Eliwood : Fiora.
Fiora : Oui, Lord Eliwood ?
Eliwood : Je me suis rendu compte d'une chose en vous observant vous battre. Je crains que vous ne travaillez trop dur. Pour un guerrier, le repos est capital. Pensez-y.
Fiora : Merci, milord. Mais... Je suis de la cavalerie pégase d'Ilia. Quand je pense à mon peuple, je ne me sens pas le droit de prendre du repos.
Eliwood : Pourtant...
Fiora : Mes performances ont des répercussions sur tous les cavaliers d'Ilia. Plus je fournis d'efforts et plus prestigieuse sera la récompense que j'emmènerai dans mon pays. Et plus grande sera la joie de mon peuple.
Eliwood : Et que faites-vous de votre bonheur ?
Fiora : Comment ?
Eliwood : Je sais qu'Ilia est un pays pauvre. Et je sais que vous pensez en permanence à votre soeur. Mais n'oubliez pas que, vous aussi, vous avez le droit au bonheur. Si vous mourez, tous vos efforts auront été vains...
Fiora : Lord Eliwood...
Eliwood : Pardonnez-moi de n'avoir pas attendu le moment opportun pour vous en parler... Mais en vous observant, je n'ai pas pu me contenir. Je voudrais éviter que quelqu'un de votre talent soit malheureux. Ce serait à mes yeux une véritable tragédie.

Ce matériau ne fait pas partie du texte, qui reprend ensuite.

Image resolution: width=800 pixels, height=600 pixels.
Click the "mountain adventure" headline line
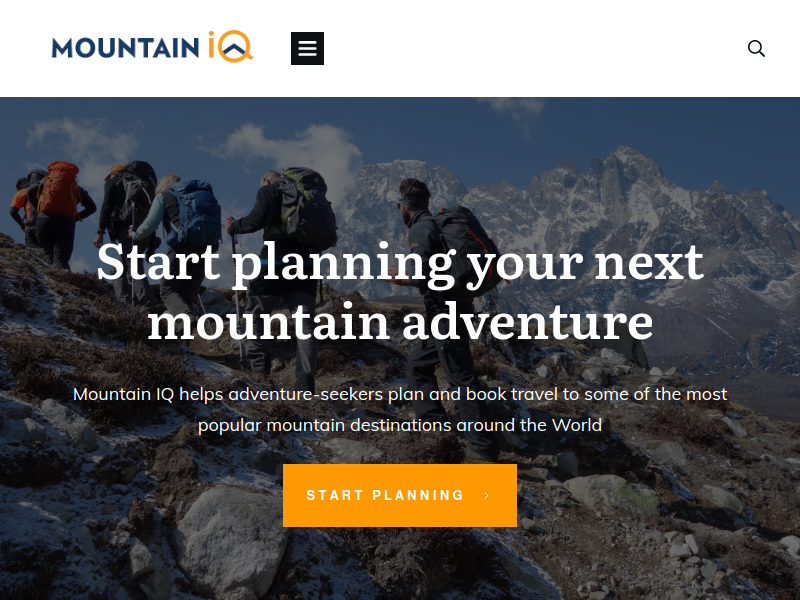[x=401, y=322]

Fiora : ... ... ... Je dois admettre que c'est la première fois qu'on me dit des choses pareilles.
Eliwood : ... ...
Fiora : Bref, ne perdons pas trop de temps ici.
Eliwood : Oui, vous avez raison.
Fiora : Je dois y aller. (Elle disparaît)
Eliwood : Ah, attendez. Fiora ! (Elle réapparaît)
Fiora : Oui ?
Eliwood : Je voudrais que vous restiez près de moi. Ainsi, je pourrai... Je pourrais vous protéger.
Fiora : Lord Eliwood... Oui, je... je comprends.